Kamu saat ini sedang membaca Ossananajimi no Imouto no Kateikyoushi wo Hajimetara volume 3 epilog. Kalo kamu menyukai karya ini silahkan tinggalkan jejak komentar. Dan juga jangan lupa dukung mimin dengan cara donet se iklasnya di Trkateer mimin buat mimin makin semagat+buat dana untuk beli raw
ACARA PENUTUPAN
"Astaga...Aku bertanya-tanya kapan kau akan mengatakannya, tapi aku tidak pernah mengira kau akan mengatakannya di situasi seperti itu..."
Akahito berkata seperti itu sambil meneguk melon soda.
"Haha. Aku juga kaget. Selamat, Kouki-kun!"
"Begitu ya... akhirnya..."
"Selamat, Kouki."
"Mm... selamat."
Akitsu, Hayato, Shin, dan Kano juga ikut memberikan ucapan selamat.
Di tengah keramaian itu, hanya Higashino yang duduk di depan aku, Aisha, dan Yuki dengan wajah kesal sambil menyantap omelet rice.
"Yuki-chan dan Fujino-kun, tolong pikirkan juga perasaanku sedikit!
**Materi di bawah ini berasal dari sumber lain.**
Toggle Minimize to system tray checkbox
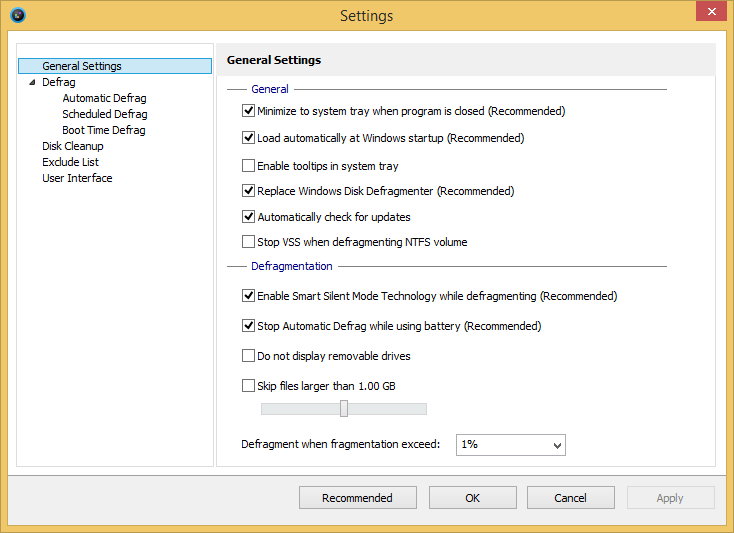 pos(249,111)
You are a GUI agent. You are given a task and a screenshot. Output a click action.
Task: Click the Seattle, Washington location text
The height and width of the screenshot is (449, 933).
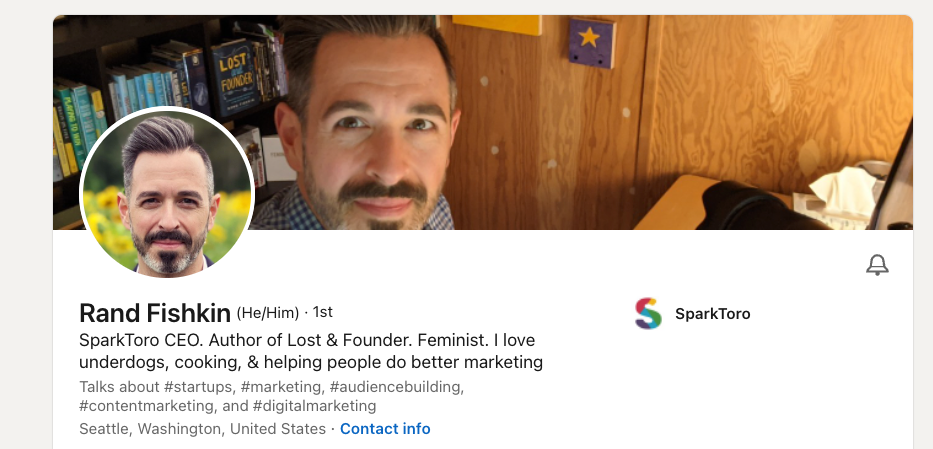click(202, 428)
Ah..."
"Maaf..."
"Aku minta maaf..."
"Apa aku juga harus minta maaf...?"
"Omelet rice-nya enak, jadi aku maafkan kali ini... tapi sungguh..."
Kemarahan Higashino sepertinya mereda seiring dengan perutnya yang terisi, jadi untuk sementara, aku akan mencoba menenangkannya dengan membawakan lebih banyak makanan.
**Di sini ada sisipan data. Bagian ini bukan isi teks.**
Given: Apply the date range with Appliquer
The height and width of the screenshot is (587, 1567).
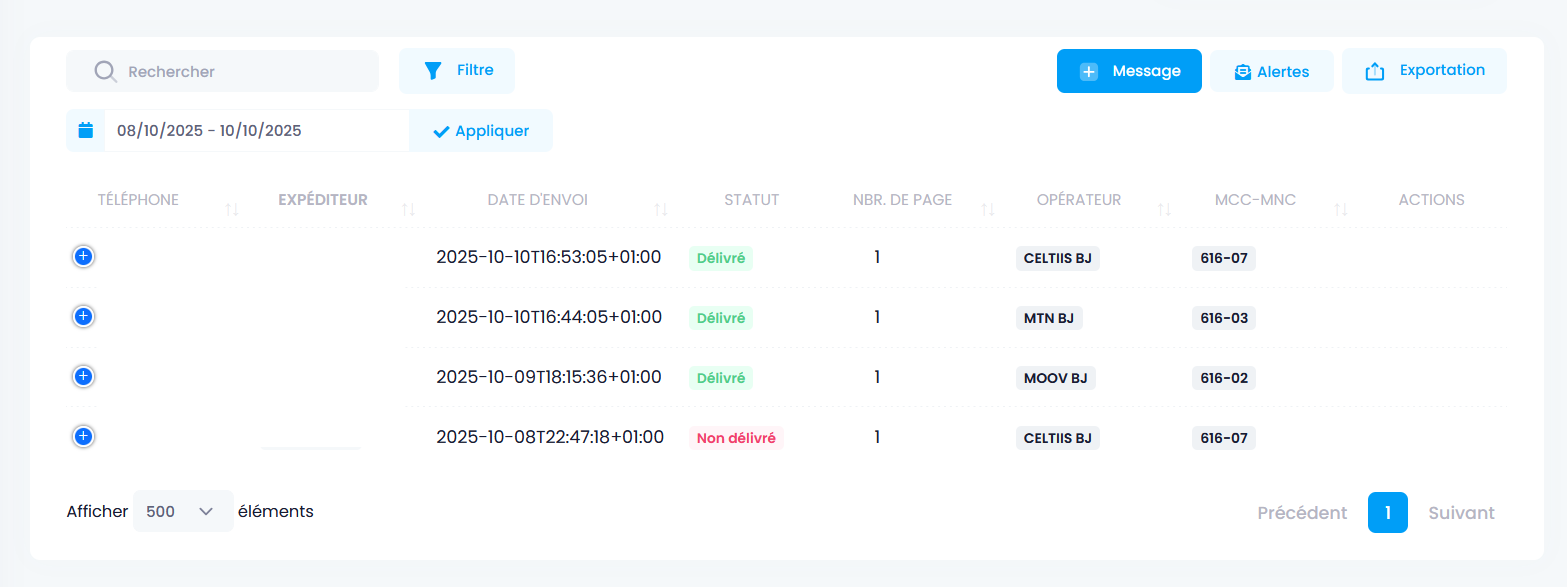Looking at the screenshot, I should coord(481,131).
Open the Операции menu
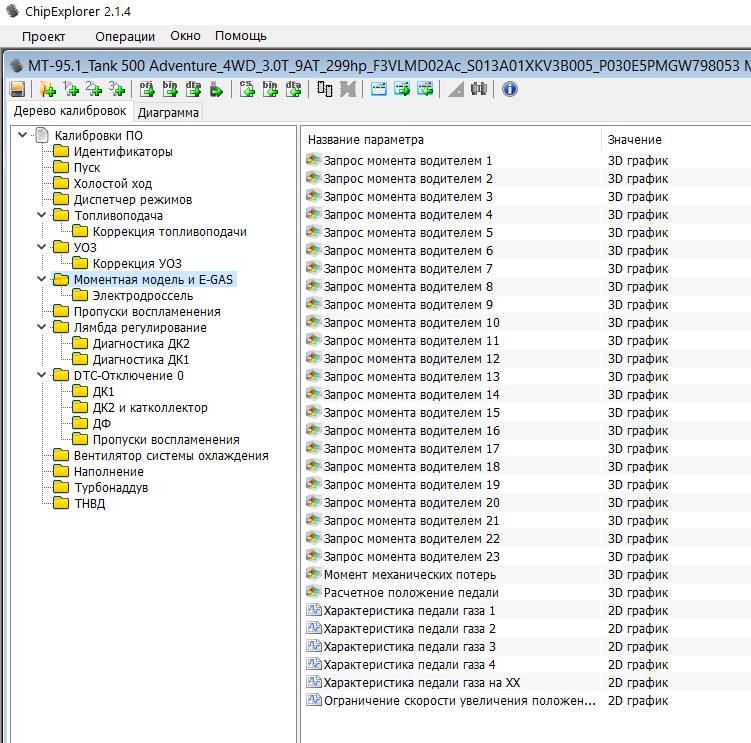751x743 pixels. pyautogui.click(x=125, y=36)
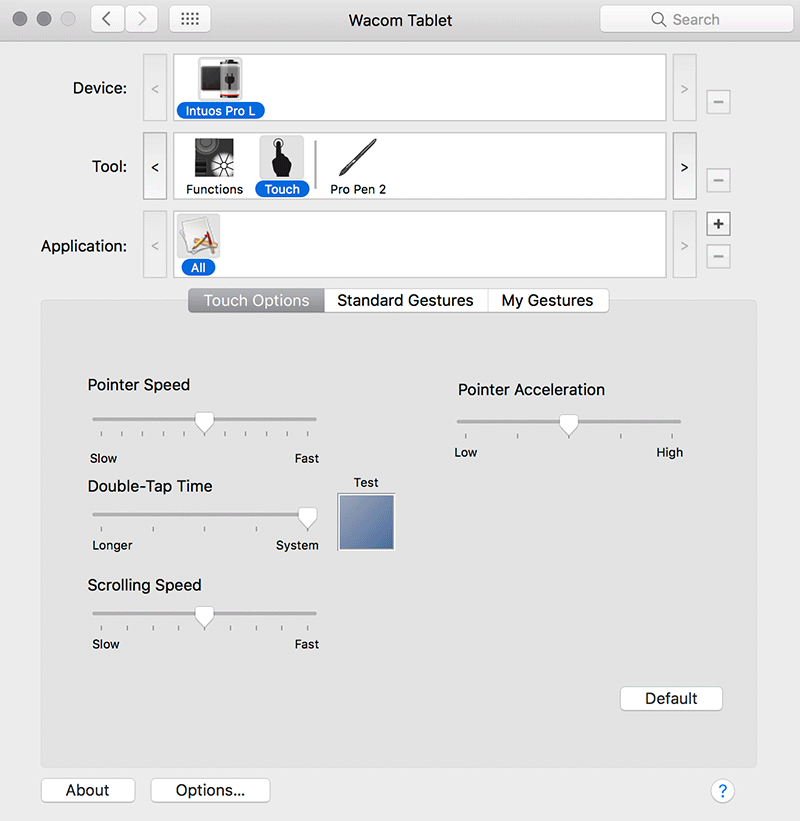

Master berbaik hati untuk megizinkan kami menggunakan bahan-bahan apa pun yang ada.
Tapi kami harus memasaknya sendiri.
Pemilik kafe dan Akemi-san sudah masuk ke dalam rumah karena mereka pikir keberadaan mereka mungkin akan membuat kami tidak nyaman.
"Apa kalian mau tambah?"
"Tolong! Dan bawa juga makanan yang bisa dinikmati bersama!"
"Baiklah."
Aku menerima piring kosong dan berjalan ke dapur.
"Aku akan membantu..."
"Yuki."
Melihat Yuki yang langsung datang membantuku, Akitsu menggoda Aisha.
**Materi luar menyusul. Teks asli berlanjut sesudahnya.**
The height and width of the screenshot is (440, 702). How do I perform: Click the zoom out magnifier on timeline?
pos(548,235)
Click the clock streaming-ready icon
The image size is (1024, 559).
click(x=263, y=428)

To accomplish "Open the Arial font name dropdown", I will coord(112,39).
"Ohya? Apa iti tidak apa-apa, Aisha?"
"W-wah, aku juga mau!"
Sebenarnya, tidak perlu bersaing dalam hal seperti ini...
"Fufu... suasananya cukup panas, ya?"
"Ugh... diamlah!"
Manami ikut-ikutan menggoda dan datang ke dapur, lalu mulai membantu mencuci piring dan memasak bersama.
"Yuki..."
Di dapur yang tidak begitu luas, aku merasa sedikit canggung dan tiba-tiba membeku.
"......Hm?"
Tanpa berkata apa pun, Yuki mengangkat kedua tangannya dengan senyum di wajahnya.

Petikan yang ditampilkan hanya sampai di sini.